Walt Disney Studios Park
- Area: Worlds of Pixar
- Status: Operating
- Opening date: June 9, 2007

Ride statistics
- Manufacturer: Zamperla
- Designer: Walt Disney Imagineering
- Model: Demolition Derby
- Theme: Cars
- Music: Randy Newman
- Capacity: 650 riders per hour
- Vehicles: 12
- Riders per vehicle: 4
- Rows: 2
- Riders per row: 2
- Duration: 1:30
- Hosts: Lightning McQueen & Tow Mater
- Must transfer from wheelchair

= Cars Quatre Roues Rallye =

Attraction at Walt Disney Studios Park

Cars Quatre Roues Rallye, or Cars Race Rally, is an attraction at Walt Disney Studios Park at Disneyland Paris in Marne-la-Vallée. The attraction opened on June 9, 2007, as part of the park's expansion land, Toon Studio (now known as Worlds of Pixar). The attraction's theme is based on Pixar's Cars franchise. On August 27, 2021, following Disneyland Paris' reopening, Walt Disney Studios announced that the attraction was set to become part of the Worlds of Pixar area.

==Summary==
The attraction is located in Toon Studio and themed as an automobile service station in Radiator Springs. The attraction is surrounded by boulders which imitate the rocky formations of the Grand Canyon.

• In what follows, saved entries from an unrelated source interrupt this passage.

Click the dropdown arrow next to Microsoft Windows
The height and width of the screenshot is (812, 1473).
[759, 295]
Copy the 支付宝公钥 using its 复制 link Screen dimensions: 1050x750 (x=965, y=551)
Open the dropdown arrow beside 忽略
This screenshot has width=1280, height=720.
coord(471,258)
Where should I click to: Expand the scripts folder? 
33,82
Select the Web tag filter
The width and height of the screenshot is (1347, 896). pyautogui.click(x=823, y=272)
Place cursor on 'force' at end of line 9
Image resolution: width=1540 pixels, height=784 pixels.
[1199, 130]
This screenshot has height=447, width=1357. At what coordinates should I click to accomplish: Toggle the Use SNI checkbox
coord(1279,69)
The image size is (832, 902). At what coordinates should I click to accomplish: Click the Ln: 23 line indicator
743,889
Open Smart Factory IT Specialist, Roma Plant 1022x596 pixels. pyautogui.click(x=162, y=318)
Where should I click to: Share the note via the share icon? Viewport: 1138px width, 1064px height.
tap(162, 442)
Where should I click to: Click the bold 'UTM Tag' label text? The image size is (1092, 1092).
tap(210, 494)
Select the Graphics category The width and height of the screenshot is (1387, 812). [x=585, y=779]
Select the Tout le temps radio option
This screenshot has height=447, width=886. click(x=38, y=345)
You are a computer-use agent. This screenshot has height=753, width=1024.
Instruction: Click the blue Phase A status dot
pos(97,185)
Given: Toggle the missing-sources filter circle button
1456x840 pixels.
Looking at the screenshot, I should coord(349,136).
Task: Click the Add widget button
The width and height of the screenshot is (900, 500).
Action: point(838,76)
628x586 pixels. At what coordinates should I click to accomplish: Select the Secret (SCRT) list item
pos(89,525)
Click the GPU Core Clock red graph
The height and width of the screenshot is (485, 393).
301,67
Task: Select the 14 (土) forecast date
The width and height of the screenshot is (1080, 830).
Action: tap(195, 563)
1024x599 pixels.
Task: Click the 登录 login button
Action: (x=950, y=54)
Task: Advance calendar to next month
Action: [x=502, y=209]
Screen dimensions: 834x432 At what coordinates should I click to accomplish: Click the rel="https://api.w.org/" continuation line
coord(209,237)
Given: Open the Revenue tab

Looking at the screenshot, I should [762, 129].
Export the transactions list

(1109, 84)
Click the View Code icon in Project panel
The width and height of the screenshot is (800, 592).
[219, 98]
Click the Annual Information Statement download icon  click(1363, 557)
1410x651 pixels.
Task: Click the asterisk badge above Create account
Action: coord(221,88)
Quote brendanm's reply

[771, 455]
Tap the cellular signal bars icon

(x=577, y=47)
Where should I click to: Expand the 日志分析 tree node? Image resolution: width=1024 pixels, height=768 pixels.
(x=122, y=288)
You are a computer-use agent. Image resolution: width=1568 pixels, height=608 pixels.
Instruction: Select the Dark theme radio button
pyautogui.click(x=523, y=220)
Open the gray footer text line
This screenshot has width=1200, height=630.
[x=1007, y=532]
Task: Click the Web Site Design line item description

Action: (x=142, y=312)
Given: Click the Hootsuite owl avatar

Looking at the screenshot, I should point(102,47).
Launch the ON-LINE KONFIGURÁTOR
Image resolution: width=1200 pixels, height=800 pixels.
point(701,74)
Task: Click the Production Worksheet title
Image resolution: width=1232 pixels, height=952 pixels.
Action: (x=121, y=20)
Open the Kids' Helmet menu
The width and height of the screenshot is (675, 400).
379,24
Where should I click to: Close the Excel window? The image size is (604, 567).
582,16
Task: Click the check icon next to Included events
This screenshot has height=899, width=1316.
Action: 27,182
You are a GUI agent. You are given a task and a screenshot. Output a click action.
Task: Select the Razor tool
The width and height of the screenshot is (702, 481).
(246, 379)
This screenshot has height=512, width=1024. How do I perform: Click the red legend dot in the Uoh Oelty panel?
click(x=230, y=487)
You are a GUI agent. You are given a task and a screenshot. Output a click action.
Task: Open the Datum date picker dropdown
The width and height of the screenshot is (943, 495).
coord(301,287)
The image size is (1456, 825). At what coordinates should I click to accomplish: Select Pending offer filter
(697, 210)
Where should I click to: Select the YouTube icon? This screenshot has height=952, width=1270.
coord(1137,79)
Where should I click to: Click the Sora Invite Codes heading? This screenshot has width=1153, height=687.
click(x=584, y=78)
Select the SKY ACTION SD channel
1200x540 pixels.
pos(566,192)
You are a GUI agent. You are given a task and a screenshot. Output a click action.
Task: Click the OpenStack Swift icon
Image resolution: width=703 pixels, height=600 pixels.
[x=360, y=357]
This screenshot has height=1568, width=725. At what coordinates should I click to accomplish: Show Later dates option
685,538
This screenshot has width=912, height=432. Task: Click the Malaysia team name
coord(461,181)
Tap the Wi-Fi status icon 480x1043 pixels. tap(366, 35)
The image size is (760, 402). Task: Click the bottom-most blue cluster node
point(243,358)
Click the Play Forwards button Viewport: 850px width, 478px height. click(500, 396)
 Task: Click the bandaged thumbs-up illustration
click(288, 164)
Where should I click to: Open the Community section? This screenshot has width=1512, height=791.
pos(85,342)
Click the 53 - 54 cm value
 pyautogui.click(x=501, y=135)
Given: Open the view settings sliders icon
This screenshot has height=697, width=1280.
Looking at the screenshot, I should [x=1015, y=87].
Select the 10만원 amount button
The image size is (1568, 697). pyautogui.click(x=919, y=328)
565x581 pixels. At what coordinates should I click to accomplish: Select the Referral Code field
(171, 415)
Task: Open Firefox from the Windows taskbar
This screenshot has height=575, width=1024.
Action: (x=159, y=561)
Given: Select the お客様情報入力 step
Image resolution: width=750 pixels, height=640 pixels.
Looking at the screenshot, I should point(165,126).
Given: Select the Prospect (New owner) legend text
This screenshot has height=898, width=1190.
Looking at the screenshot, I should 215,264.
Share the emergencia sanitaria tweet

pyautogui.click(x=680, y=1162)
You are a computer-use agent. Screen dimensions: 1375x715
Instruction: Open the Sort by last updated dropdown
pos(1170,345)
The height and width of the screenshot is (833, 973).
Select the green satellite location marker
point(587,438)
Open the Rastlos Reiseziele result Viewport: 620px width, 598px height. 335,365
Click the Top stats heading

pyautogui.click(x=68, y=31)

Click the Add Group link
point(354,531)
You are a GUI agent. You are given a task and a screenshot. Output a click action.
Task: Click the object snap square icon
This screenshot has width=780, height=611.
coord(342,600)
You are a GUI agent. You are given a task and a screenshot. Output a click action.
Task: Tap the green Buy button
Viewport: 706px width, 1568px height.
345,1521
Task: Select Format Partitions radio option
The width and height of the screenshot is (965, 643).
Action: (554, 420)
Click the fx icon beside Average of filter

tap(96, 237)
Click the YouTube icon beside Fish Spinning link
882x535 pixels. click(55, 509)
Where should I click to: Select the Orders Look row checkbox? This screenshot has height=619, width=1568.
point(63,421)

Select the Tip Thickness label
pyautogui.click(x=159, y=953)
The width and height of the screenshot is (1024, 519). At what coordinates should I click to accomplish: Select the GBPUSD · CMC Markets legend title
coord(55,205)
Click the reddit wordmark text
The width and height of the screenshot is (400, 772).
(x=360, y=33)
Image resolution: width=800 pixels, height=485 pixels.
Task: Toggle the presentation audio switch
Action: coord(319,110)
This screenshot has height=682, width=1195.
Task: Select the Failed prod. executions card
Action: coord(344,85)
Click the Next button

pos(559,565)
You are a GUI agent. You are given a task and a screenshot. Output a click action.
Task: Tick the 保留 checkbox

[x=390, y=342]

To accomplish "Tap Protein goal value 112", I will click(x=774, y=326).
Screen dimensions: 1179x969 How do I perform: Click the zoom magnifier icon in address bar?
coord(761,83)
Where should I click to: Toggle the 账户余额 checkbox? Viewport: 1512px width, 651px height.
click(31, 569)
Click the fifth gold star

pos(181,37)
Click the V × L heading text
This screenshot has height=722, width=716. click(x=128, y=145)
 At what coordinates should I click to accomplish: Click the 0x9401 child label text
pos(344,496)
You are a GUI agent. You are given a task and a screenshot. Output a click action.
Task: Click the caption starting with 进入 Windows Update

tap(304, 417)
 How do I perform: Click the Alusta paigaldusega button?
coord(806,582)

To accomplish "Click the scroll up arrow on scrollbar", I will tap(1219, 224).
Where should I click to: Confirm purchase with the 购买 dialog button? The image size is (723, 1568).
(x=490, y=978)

Similar to The Whirlpool at Tokyo DisneySea, the ride system is a standard 2-table Zamperla Demolition Derby. The vehicles automatically change from one spinning turntable to the next while interweaving and switching places with the other vehicles.

This attraction eventually led to the Walt Disney Imagineering creating a custom-made 4-table version with modified swinging vehicles at several DisneyParks, including: Mater's Junkyard Jamboree, Alien Swirling Saucers, and The Happy Ride with Baymax.